Background: Histone modification enzymes (HMEs) are associated with cancer development, treatment response, and prognosis. However, the potential roles of HMEs in gastric cancer (GC) remain unclear. This study aimed to investigate their biological functions and mechanisms in GC, with additional focus on exploring the clinical value of SMYD2. Methods: We performed integrated analyses of transcriptome profiling and somatic mutation alteration in GC samples from the Cancer Genome Atlas (TCGA) and the Gene Expression Omnibus (GEO) datasets to characterize HMEs alterations in GC. Consensus unsupervised clustering analysis was performed to identify HMEs-associated GC subtypes.

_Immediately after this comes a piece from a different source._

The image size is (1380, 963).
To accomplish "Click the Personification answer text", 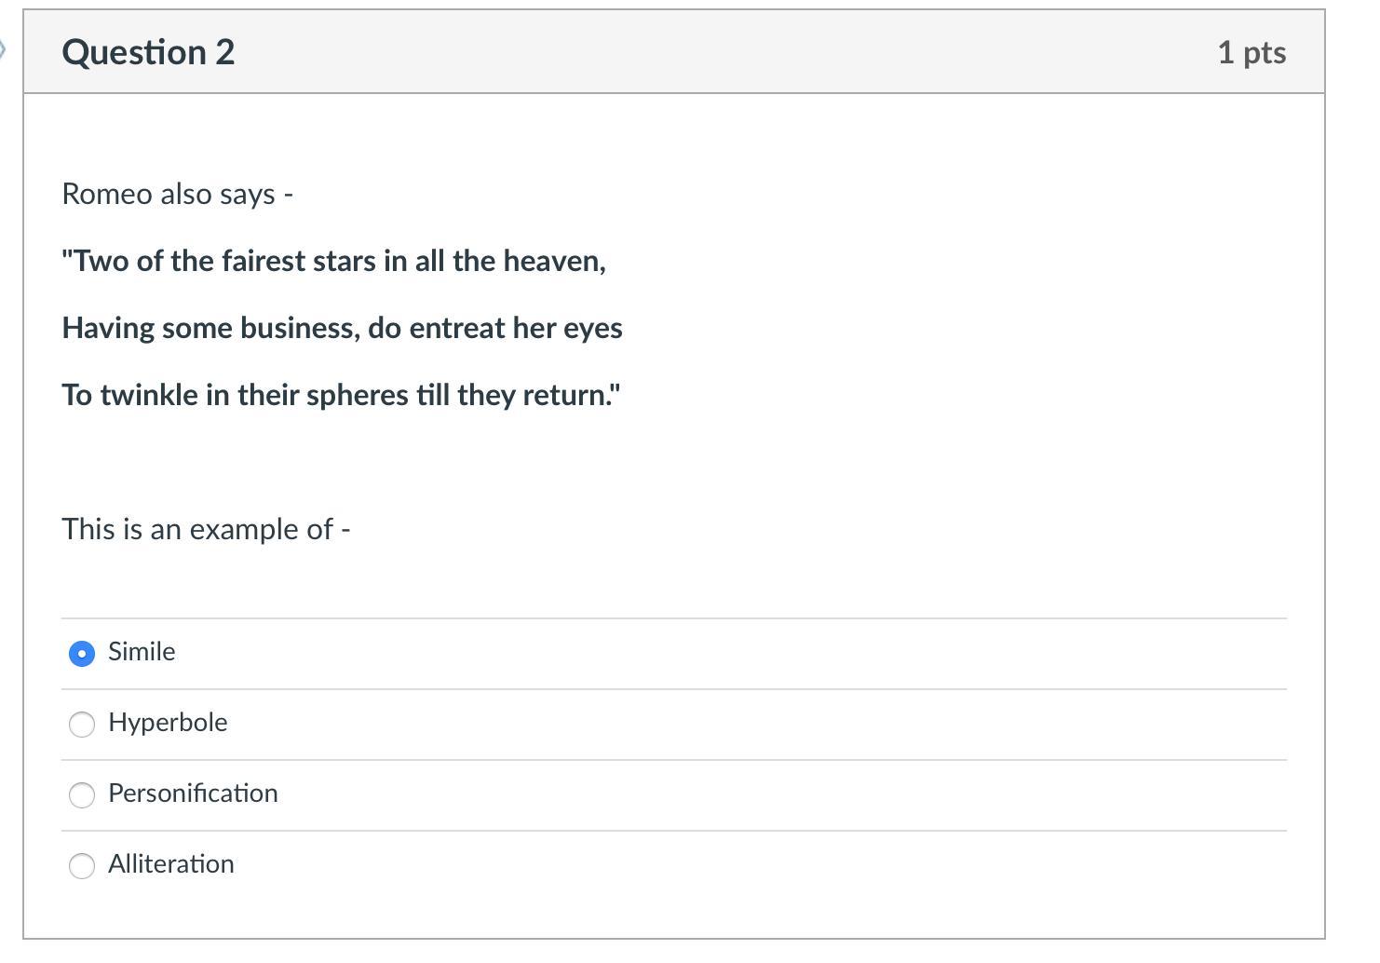I will click(193, 793).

Various machine learning methods were employed to construct an HMEs-based diagnostic model for GC. The area under the receiver operating characteristic (ROC) curve (AUC) was used to evaluate model performance. SMYD2 expression in GC tissues was analyzed using TCGA and GEO data and validated by immunohistochemistry (IHC). The association between SMYD2 and the tumor immune microenvironment in GC was evaluated using CIBERSORT, ESTIMATE, and TIDE algorithms. Functional characterization of SMYD2 was performed via SMYD2 knockdown in GC cells. Results: Most HMEs were up-regulated in GC tissues and exhibited relatively high mutation frequencies. GC patients were stratified into three HMEs-associated subtypes, with cluster 2 (C2) demonstrating significantly better prognosis than C1 and C3. The diagnostic model based on HMEs expression profiles showed robust performance for GC diagnosis. Notably, SMYD2 expression showed positive associations with CD8+ T cells, activated CD4+ T cells, and M0/M1 macrophages, but negative associations with M2 macrophages, regulatory T cells, stromal score, and TIDE score. Functional assays demonstrated that SMYD2 promoted GC cell proliferation, invasion and migration in vitro. Conclusions: These finding established SMYD2 is a major oncogene that can serve as a candidate diagnostic and prognostic biomarker for GC.